Мессеры посылали в этот великолепный самолет пулеметные очереди, но он, почему-то не отвечая огнем, мастерски уходил от пуль преследователей: делал резкие повороты и развороты, уходы в «горку» и неожиданные пикеты. Просто чудо! Создавалось впечатление, что он с мессерами просто играет. Но вдруг, после очередной «горки», пилот направил машину прямо в лоб одному из двух мессеров. Они мчались навстречу друг другу. У нас перехватило дыхание. Прямо над нами должен был, казалось, раздаться колоссальной силы взрыв, но… в самую последнюю секунду немец не выдержал и ушел в «горку». Но тут же в хвост асу пристроился второй мессер и выпустил длинную пулеметную очередь. У неизвестного нам истребителя после этого появился черный хвост. Увидев его, два немецких мессера быстро покинули воздушное пространство над нами: боялись, наверное, что у них не хватит горючего дотянуть до своего аэродрома. А незнакомец не стал прыгать с парашютом, а пошел на посадку. Мы боялись, что он вот-вот взорвется. Но он дотянул до земли и посадил свой истребитель как раз на нейтральной полосе ближе к нам, чем к немецким позициям.

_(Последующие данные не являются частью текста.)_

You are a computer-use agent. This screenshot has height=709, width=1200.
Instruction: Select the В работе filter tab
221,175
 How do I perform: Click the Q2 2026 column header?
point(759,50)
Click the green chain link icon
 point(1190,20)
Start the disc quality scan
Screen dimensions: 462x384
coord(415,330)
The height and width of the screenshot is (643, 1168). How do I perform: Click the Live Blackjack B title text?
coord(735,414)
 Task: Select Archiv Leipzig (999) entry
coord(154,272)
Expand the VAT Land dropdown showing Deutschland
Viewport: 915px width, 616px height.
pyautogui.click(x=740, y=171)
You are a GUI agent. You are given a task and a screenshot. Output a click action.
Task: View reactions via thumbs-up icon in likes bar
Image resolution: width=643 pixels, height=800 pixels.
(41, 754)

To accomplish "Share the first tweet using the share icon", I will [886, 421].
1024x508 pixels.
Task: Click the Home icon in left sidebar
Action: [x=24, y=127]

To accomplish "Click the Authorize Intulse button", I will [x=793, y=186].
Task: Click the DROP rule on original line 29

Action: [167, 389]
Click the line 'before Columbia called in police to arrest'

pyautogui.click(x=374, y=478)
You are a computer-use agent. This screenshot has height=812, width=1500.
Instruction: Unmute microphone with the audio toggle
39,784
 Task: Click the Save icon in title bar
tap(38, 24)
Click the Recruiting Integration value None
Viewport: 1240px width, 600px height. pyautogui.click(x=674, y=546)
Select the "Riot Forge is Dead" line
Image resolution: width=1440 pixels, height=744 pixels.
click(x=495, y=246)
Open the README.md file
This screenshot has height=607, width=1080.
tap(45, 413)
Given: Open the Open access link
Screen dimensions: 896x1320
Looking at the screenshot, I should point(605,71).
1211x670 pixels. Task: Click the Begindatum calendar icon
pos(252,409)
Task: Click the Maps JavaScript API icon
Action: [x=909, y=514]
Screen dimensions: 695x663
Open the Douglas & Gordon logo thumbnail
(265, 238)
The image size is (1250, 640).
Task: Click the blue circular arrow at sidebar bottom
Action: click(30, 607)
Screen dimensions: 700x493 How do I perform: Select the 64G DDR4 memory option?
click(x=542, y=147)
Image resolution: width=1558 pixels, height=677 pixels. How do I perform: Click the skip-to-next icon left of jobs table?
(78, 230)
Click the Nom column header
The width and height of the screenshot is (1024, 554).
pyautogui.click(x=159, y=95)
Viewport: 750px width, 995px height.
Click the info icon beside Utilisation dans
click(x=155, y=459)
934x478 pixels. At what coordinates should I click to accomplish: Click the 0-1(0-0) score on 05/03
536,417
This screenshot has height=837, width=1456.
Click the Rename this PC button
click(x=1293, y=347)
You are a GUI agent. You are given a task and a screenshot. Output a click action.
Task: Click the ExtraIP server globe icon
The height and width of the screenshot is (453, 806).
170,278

Пилот выскочил из кабины и побежал прочь от своего самолета: боялся, очевидно, что машина в любую секунду может взорваться.
Немцы вдруг открыли по бегущему пилоту пулеметный огонь, он упал… Убит или ранен?
Я крикнул Чуеву:
— Заводи и выезжай! Попробуем его спасти.
Чуеву повторять команду два раза не приходилось. Буквально через минуту он вывел из укрытия нашу тридцатьчетверку. Я вскочил на свое место и крикнул Чуеву:
— Вперед, Иван!
Через пару минут мы оказались возле лежавшего на земле с простреленной ногой пилота. Чуев поставил машину так, чтобы оградить пилота от автоматного и пулеметного огня немцев. Я спустился к десантному люку. Только так можно было втащить раненого в танк. Но, подталкивая пилота вверх, в руки сообразительного Чуева, я получил пулю в левое предплечье. И все же минут через пять мы уже были в укрытии на наших позициях. Ребята вытащили раненого пилота, разрезали ножом штанину и перевязали. То же сделали с моей рукой.
— Sprechen Sie Deutsch? (Вы говорите по-немецки?) — спросил пилота Борис.
Пилот пожал плечами. Покачал отрицательно головой.
— Sprechen Sie по-польску? — спросил его Чуев, надеявшийся применить свой запас польского, который мы с ним обрели в госпитале, «беседуя» с молодыми местными санитарками, добровольно пришедшими в советский полевой госпиталь.
Пилот снова ничего не понял.
— Parlez-vous fran ais? — спросил лейтенант комвзвода автоматчиков Зернов.
Та же реакция.
Затем, увидев у наших автоматчиков на пилотках красные «серпасто-молоткастые» звездочки, неидентифицированный пилот, превозмогая боль в ноге, заулыбался и стал Чуеву — своему спасителю — показывать рукой на внутренний карман своей роскошной кожаной летной куртки с красивым отложным меховым воротником и повторять:
— Look here, look here!
— Ты смотри-ка, командир, он, кажется, шпрехает по-английски, — догадался Чуев.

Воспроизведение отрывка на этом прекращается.